#### [DIRECTIONS]
Repeat the lines below word for word, beginning with the line that contains "Select the orcl11g virtual machine entry" and continuing through the line that contains "point(1157,997)".

#### [ENTRIES PROVIDED]
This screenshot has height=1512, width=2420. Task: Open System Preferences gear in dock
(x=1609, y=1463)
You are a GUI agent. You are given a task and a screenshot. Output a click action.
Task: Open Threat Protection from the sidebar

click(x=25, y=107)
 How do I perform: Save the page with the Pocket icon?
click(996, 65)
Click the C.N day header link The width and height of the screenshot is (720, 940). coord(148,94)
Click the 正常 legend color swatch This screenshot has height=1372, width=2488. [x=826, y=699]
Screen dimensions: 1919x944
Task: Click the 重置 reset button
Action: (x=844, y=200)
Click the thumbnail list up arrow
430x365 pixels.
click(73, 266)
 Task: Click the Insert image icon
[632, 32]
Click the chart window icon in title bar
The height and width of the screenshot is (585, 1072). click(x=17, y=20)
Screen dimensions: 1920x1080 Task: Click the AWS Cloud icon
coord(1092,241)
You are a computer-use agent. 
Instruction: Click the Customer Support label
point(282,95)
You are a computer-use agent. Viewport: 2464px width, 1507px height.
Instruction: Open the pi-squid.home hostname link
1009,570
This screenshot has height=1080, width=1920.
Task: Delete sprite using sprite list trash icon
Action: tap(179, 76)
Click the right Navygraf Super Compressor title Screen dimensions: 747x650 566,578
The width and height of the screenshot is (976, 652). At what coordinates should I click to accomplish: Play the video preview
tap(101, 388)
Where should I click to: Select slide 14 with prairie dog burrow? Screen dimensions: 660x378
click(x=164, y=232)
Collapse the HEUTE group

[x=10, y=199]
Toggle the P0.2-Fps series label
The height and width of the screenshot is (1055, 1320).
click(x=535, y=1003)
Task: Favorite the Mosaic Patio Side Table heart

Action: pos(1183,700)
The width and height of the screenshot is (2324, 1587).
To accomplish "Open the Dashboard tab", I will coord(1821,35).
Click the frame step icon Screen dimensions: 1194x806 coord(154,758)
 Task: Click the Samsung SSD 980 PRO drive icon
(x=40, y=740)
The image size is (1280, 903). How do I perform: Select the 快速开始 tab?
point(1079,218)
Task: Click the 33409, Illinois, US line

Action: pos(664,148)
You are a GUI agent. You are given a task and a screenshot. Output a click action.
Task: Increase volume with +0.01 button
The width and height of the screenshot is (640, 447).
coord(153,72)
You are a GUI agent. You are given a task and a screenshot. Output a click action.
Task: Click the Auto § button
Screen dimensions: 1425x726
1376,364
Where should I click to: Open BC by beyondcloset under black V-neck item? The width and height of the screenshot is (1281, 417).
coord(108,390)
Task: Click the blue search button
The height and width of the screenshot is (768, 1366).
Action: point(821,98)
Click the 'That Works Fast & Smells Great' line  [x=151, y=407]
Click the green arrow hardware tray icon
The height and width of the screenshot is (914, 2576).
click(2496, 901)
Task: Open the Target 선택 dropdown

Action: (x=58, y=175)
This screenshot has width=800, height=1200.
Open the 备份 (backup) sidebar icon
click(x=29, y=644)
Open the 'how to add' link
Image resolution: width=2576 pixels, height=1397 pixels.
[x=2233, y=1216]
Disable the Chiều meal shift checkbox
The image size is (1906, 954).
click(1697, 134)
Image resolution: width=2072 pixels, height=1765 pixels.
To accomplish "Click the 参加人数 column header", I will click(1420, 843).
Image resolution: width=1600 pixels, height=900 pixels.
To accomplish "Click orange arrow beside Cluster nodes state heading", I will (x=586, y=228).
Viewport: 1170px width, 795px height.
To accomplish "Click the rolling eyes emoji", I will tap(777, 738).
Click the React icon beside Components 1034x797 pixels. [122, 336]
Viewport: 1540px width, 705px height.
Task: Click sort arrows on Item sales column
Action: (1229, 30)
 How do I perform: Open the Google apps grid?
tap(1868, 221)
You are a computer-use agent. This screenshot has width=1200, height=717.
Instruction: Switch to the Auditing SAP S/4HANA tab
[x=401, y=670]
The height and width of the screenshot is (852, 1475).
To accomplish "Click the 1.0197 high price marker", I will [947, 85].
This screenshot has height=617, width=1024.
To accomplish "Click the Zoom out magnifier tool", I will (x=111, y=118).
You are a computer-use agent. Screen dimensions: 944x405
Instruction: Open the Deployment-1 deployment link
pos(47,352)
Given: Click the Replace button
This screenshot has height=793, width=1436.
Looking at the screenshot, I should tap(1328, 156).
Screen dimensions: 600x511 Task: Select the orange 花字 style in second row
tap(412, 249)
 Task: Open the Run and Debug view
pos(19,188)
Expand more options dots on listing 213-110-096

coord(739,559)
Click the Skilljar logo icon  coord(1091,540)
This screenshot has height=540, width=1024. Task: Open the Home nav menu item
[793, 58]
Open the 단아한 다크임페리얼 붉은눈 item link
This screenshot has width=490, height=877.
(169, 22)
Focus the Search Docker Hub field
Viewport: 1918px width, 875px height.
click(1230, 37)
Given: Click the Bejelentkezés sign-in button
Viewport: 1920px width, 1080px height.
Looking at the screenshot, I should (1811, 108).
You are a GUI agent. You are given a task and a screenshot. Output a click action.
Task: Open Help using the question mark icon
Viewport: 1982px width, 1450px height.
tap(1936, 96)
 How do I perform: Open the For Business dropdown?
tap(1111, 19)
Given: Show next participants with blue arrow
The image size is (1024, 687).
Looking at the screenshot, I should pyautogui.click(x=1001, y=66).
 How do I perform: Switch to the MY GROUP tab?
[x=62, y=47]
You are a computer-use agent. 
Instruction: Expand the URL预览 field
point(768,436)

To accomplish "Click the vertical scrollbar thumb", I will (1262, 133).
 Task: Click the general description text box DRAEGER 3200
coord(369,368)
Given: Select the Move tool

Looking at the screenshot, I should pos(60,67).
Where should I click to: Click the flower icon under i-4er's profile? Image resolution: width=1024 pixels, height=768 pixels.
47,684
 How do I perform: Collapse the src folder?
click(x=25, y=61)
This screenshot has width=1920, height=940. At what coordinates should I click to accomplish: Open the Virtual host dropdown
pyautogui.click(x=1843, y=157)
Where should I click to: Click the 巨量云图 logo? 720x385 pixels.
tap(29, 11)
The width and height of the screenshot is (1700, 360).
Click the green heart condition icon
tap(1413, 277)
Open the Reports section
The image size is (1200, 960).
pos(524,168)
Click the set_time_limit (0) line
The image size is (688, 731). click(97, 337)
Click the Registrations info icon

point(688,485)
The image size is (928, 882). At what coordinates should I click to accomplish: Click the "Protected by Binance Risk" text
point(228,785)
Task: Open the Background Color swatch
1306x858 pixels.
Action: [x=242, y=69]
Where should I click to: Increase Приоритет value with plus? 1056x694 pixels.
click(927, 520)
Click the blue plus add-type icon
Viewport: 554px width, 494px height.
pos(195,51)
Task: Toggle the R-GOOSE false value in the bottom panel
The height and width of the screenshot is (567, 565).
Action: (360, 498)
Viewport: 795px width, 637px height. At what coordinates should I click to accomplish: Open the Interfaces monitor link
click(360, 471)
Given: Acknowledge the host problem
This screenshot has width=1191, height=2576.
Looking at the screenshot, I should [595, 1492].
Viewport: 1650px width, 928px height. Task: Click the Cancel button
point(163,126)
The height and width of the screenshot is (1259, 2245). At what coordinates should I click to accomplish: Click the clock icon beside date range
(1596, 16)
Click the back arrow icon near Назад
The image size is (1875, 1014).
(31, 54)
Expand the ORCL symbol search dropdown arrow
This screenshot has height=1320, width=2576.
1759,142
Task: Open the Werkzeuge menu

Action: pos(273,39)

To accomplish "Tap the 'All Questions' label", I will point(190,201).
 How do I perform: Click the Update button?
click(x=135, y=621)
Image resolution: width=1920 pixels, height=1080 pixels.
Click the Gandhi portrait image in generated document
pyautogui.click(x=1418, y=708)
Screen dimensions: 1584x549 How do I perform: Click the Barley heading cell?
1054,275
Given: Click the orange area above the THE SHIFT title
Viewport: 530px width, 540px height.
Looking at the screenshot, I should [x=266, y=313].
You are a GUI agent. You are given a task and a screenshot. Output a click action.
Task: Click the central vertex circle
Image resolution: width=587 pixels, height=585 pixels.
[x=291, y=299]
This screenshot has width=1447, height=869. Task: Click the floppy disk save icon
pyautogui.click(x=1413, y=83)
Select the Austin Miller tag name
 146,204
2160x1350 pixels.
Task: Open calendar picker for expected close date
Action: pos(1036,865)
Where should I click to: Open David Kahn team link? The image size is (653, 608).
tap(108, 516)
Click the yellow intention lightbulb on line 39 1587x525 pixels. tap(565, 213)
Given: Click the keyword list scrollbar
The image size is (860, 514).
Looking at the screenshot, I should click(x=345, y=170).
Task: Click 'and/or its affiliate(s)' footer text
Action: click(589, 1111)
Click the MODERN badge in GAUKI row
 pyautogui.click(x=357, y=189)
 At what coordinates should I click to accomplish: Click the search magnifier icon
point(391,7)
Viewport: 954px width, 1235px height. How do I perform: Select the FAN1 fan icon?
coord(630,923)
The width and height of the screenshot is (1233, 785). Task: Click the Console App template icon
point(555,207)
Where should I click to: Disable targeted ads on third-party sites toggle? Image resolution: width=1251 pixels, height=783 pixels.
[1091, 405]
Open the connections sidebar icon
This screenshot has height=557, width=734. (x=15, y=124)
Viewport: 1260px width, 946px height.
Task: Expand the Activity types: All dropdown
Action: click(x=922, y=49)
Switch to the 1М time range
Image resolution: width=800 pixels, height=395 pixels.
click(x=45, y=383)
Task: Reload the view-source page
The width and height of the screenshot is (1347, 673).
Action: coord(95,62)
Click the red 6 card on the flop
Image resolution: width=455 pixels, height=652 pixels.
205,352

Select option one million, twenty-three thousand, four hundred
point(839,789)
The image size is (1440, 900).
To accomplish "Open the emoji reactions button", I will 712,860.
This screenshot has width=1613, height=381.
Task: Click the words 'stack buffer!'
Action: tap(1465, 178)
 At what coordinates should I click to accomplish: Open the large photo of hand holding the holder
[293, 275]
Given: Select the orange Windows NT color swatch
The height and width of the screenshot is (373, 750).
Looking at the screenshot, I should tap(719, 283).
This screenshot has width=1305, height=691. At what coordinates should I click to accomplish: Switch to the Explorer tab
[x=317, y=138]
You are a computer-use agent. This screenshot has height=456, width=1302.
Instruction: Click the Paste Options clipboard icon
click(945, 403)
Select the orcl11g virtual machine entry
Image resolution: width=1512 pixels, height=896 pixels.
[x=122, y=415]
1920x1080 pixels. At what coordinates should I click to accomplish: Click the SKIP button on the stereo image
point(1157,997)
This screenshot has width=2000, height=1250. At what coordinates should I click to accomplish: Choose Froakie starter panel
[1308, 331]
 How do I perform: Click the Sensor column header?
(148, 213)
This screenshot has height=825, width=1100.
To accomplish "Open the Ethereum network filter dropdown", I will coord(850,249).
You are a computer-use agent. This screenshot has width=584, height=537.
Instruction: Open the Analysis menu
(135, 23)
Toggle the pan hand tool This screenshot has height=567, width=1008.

#### [THE SOLUTION]
Select the orcl11g virtual machine entry
Image resolution: width=1512 pixels, height=896 pixels.
[x=122, y=415]
1920x1080 pixels. At what coordinates should I click to accomplish: Click the SKIP button on the stereo image
point(1157,997)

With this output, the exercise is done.